Tether your unjailbroken iPhone to your desktop computer via USB for free*! This was inspired by iProxy, but I always had trouble getting the damn ad-hoc wifi network to work reliably.
Right now this is mainly proof-of-concept... but it works! It will let you create a SOCKS proxy running on your iPhone and mirror the socket to your local machine over USB via usbmuxd.
$ git clone git@github.com:chrisballinger/Tether-iOS.git
$ cd Tether-iOS
$ git submodule update --init --recursive
Open Tether.xcodeproj
and select the Tether
target and install it on your iPhone. This will start a SOCKS proxy on port 8123
on the phone, but be warned that you must keep the app in the foreground to accept new sockets. Currently the app is just a blank white screen. You can theoretically use any other SOCKS proxy app instead but I haven't tested this.
Now build the TetherMac
target and run it on your local machine. This will create a local listening socket on port 8000
that forwards everything to port 8123
on the phone over USB.
Open up Firefox and go to Preferences -> Advanced -> Network -> Manual Proxy Configuration. Important: make sure to delete the entries and ports for HTTP proxy, SSL proxy and FTP proxy or Firefox will use those instead of the SOCKS proxy settings. Enter 127.0.0.1
for SOCKS Host and 8000
for the port and make sure SOCKS v5 is selected.
Now go to about:config
in the address bar and change network.proxy.socks_remote_dns
to true
. This will make sure you resolve domain names over the SOCKS proxy instead of on your local machine.
- Close Tether, TetherMac and Firefox.
- Open up the Tether iOS app and keep it in the foreground.
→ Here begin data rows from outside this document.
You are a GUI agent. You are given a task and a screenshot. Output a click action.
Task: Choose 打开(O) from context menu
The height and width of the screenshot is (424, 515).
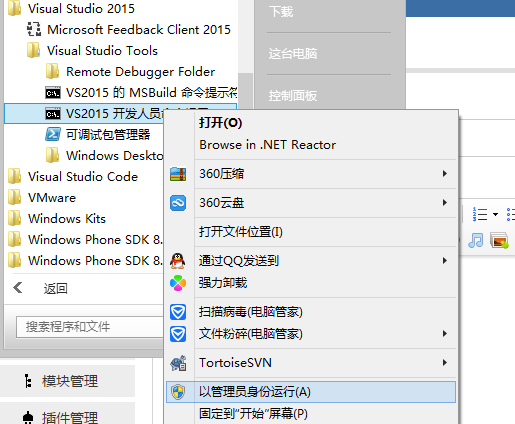(x=220, y=123)
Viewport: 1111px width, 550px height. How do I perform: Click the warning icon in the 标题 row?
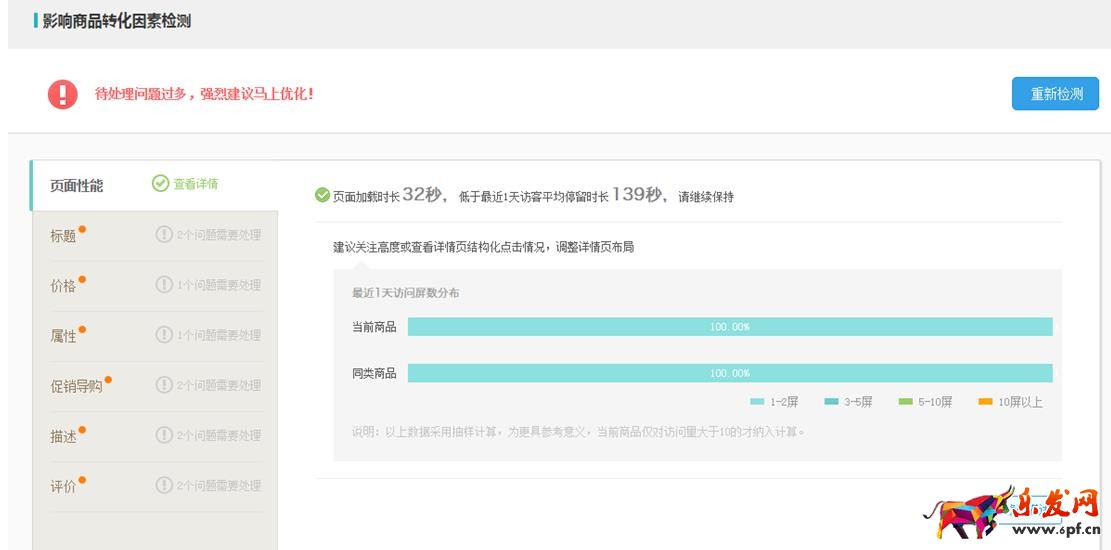tap(164, 235)
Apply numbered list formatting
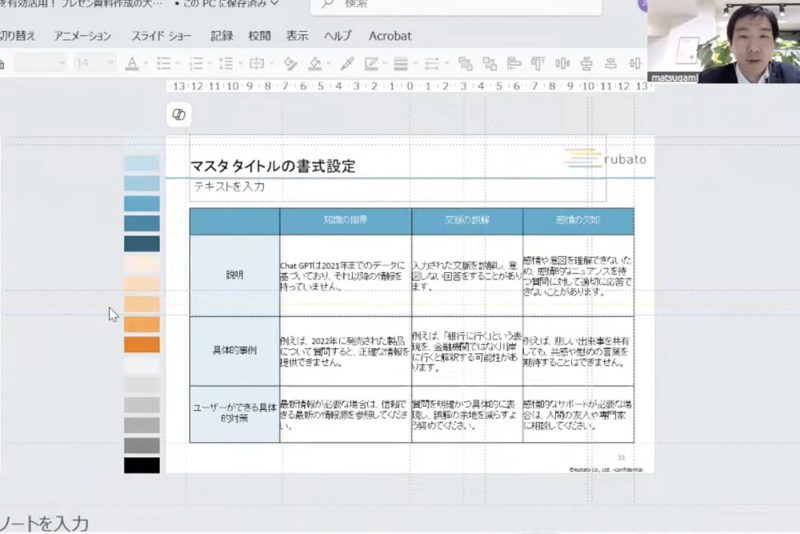Screen dimensions: 800x534 pyautogui.click(x=194, y=63)
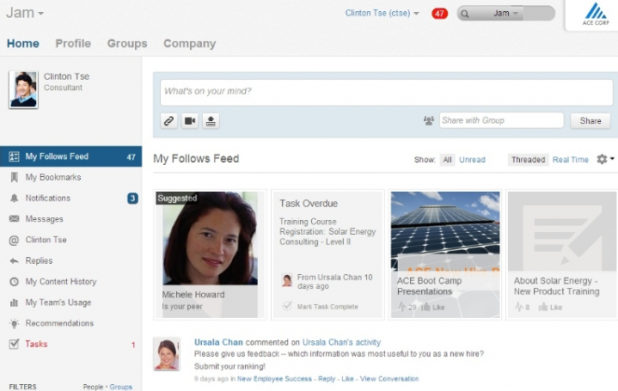Open Messages envelope in sidebar
The height and width of the screenshot is (391, 618).
[14, 219]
- Connect your iPhone to your computer with a USB cable.
- Open up TetherMac.
- Open up Firefox and double-check your proxy settings.
- The interface isn't very user friendly, so it would be nice to pretty it up a bit.
- In order to install the iOS app you need a $99/yr iOS Apple Developer account, or a friend with one willing to install it for you.
- It would be nice to also tether your iPhone to your iPad via MultipeerConnectivity framework but I heard it's pretty slow in practice.
- You must keep the iOS app in the foreground to accept new connections. Once a connection has been established you can background the app for short times without interrupting your active connections by pretending to be a VoIP app.
- Not all of your internet traffic can go over a SOCKS proxy. Possible solution to investigate is tun2socks. I made some progress porting it to Mac OS X.
- This shit leaks memory all over the place.
- ProxyKit - Objective-C SOCKS 5 / RFC 1928 proxy server and socket client libraries built upon GCDAsyncSocket.
- libusbmuxd - A client library to multiplex USB connections from and to iOS devices.